While I was waiting at the door, a friendly NEC usher and student of oboist John Ferrillo offered an enthusiastic endorsement of his teacher’s playing while adding that it is no wonder Mysliveček is little heard as his quintet was not all that interesting.
The Nocturne and Scherzo for flute and string quartet of Salem-born Arthur Foote followed with an altogether brightening effect. Kemmerling writes “Bostonian Arthur Foote was a true Romantic: well-educated, well-traveled, an upholder and promulgator of the European tradition at the highest standard.” Upon hearing the first performance in 1919, one critic described Foote’s piece as “fresh and spontaneous, plentiful in melody and colored with beauty.”
Catching the Boston Symphony Orchestra Chamber Players nearly a century later, this reviewer would argue such a description of the Bostonian’s night music still holds true. As a matter of fact, I could not believe it was the same music I had heard previously delivered by other ensembles. Foote’s music, prolifically elevated as it was by Rowe, Lowe, Martinson, Ansell, and Eskin, might very well fit into the category of masterpiece. If that estimation is too much for some, certainly the performance was nothing less than masterful in every conceivable way—an elegant polish so naturally applied resulted in true sublimity, so awe-inspiringly beautiful as to seem almost heavenly.
BSO commission Why Old Places Matter (2014) by Eric Nathan (b. 1983) received its world premiere with Ferrillo, Sommerville, and guest pianist Randall Hodgkinson. Recent recipient of the Rome Prize and a Guggenheim Fellowship, Nathan composed his highly attractive work for oboe, horn and piano structuring it in two movements. He writes, “The second movement returns to places encountered in the first movement, as we might in recalling a memory, trying to live in a space again and for longer.” For the first part, a silence-sound fast moving continuum, both punchy and pleasant, played out with coherence uncommon to compositions written these days. A kind of whole-tone background in Nathan’s canvas contributed to the many pleasing crunches and jangles from the piano. From the oboe, isolated sonic ribbons often in quick descent spiritedly played out against forceful sonic dashes, which were often emboldened by the horn.

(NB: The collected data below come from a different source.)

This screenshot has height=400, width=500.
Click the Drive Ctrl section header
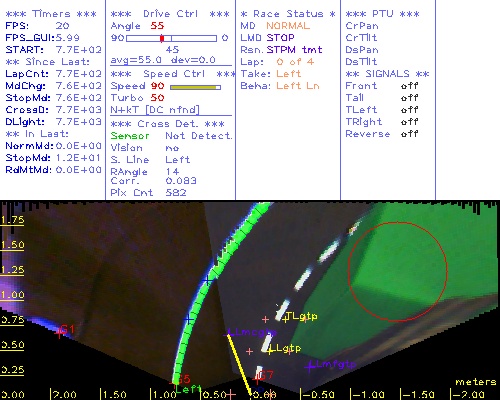[x=170, y=14]
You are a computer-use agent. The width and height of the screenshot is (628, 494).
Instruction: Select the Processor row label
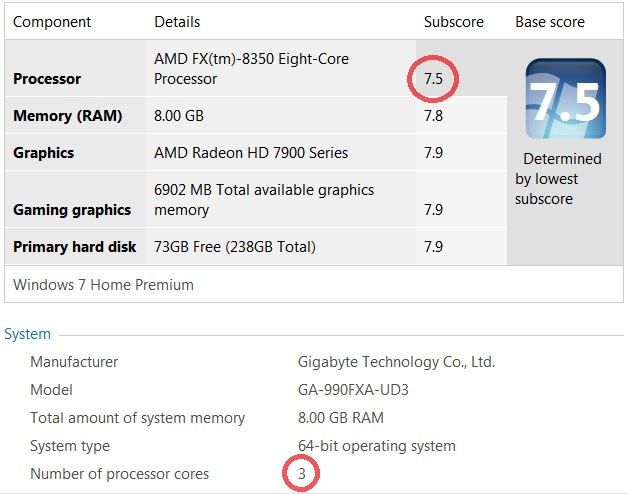(x=47, y=79)
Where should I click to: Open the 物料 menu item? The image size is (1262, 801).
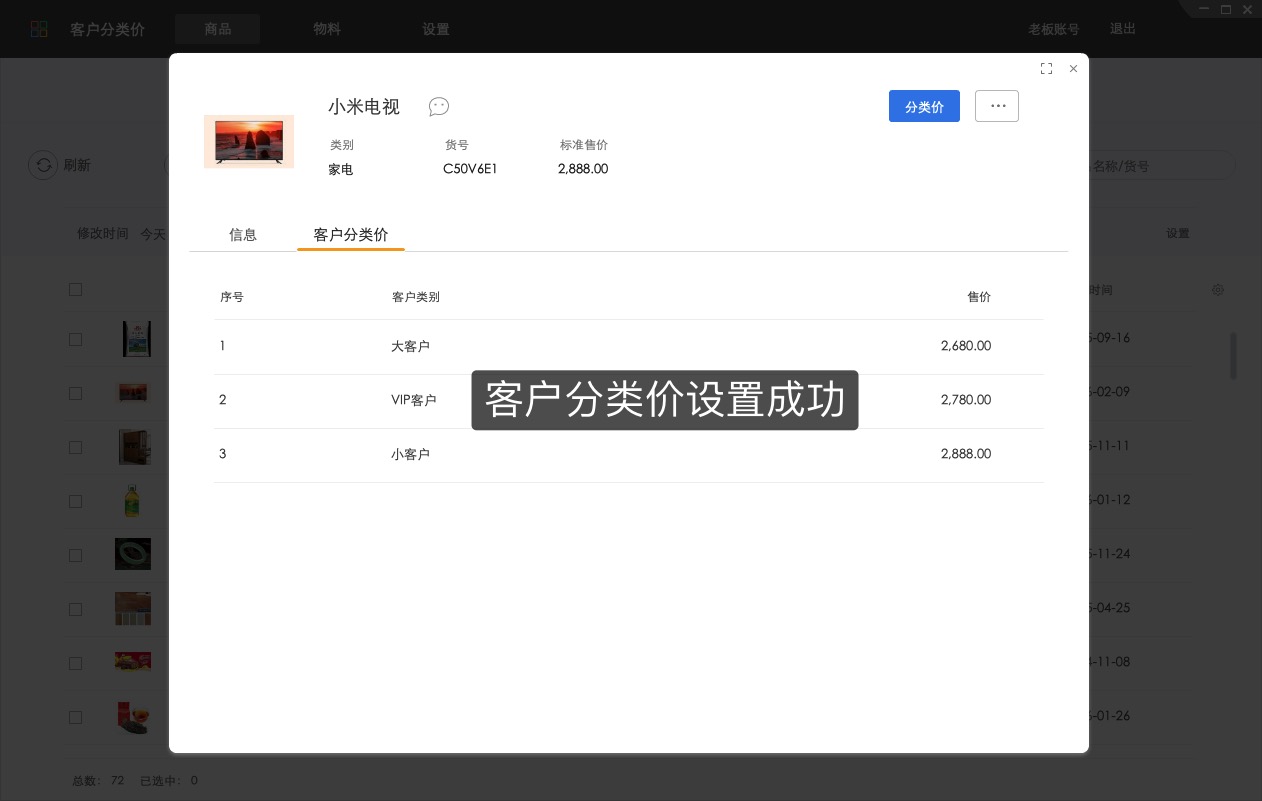[327, 29]
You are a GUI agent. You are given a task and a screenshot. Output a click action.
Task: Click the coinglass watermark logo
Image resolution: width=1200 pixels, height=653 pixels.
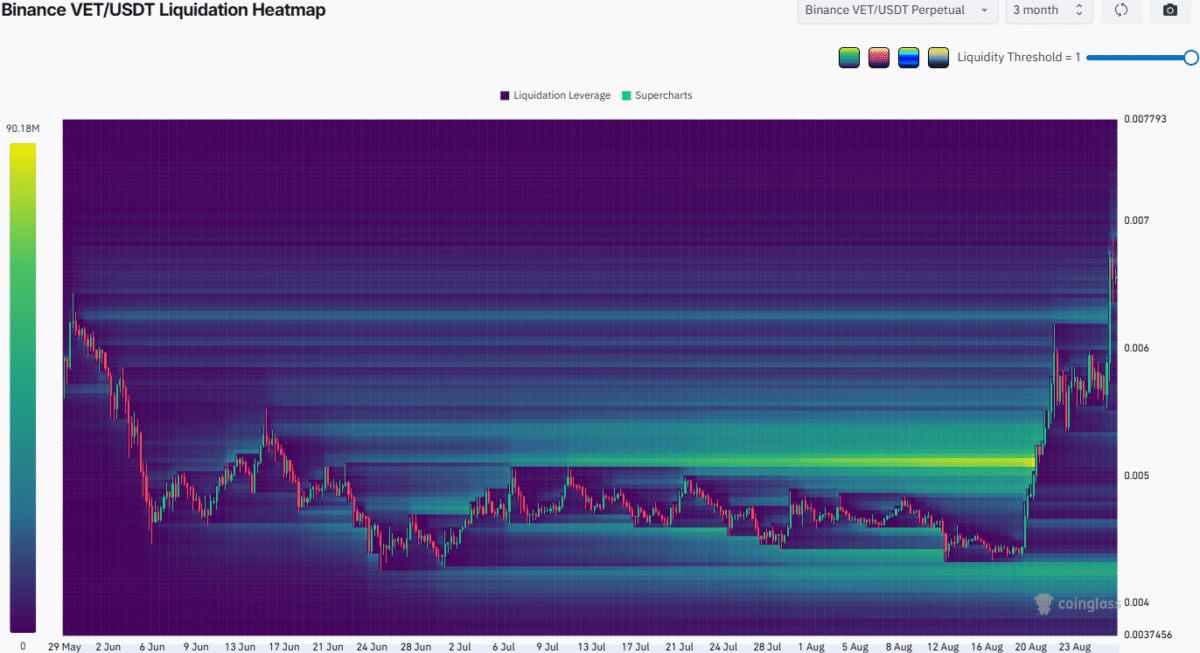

Memories of the foregoing were frequently posed as overtones resonating from the piano’s strings, activated by the winds. The horn-centered slower second movement leaned more to a diatonic context. There was even a nostalgic passage with older-fashioned arpeggios suggesting some remembrances were beginning to actualize. Throughout, the piano and oboe acted as if memory was running short, only fragments stirring.

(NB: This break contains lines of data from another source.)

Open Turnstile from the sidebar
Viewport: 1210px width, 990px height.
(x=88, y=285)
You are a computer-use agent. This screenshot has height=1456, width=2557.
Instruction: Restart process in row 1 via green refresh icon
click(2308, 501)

For the most part, Why Old Places Matter received a stunning premiere from Ferrillo, Sommerville and Hodgkinson who handled all sorts of challenges most of that of ensemble precision. Sommerville, though, uncharacteristically faltered quite a bit with the large skips and a number of buzzy tones that distracted from Nathan’s continuous horn melody.
The concluding work was Octet-Serenade for clarinet, bassoon, horn, two violins, viola, bass, and piano arranged by Nicholas Ingman from Antonín Dvořák’s Serenade in E for string orchestra, Opus 22. Yet another first time experience in this form for many concert-goers, it was a most welcome one. Contrasting with both Foote and Nathan, Dvořák’s encompassing earthiness refreshingly reinvigorated the late afternoon.
Speaking of color, as did the reviewer of the Foote, here, in this arrangement, the great entertainment of the day became watching, as well as hearing, what instrument would be playing next. To our right were Hudgins, Svoboda, and Sommerville, to our left, Lowe, Martinson, Ansell, Barker, and in the center, Hodgkinson. This day-glow iteration proved once again the preeminence of the Boston Symphony Orchestra Chamber Players—no mystery to that.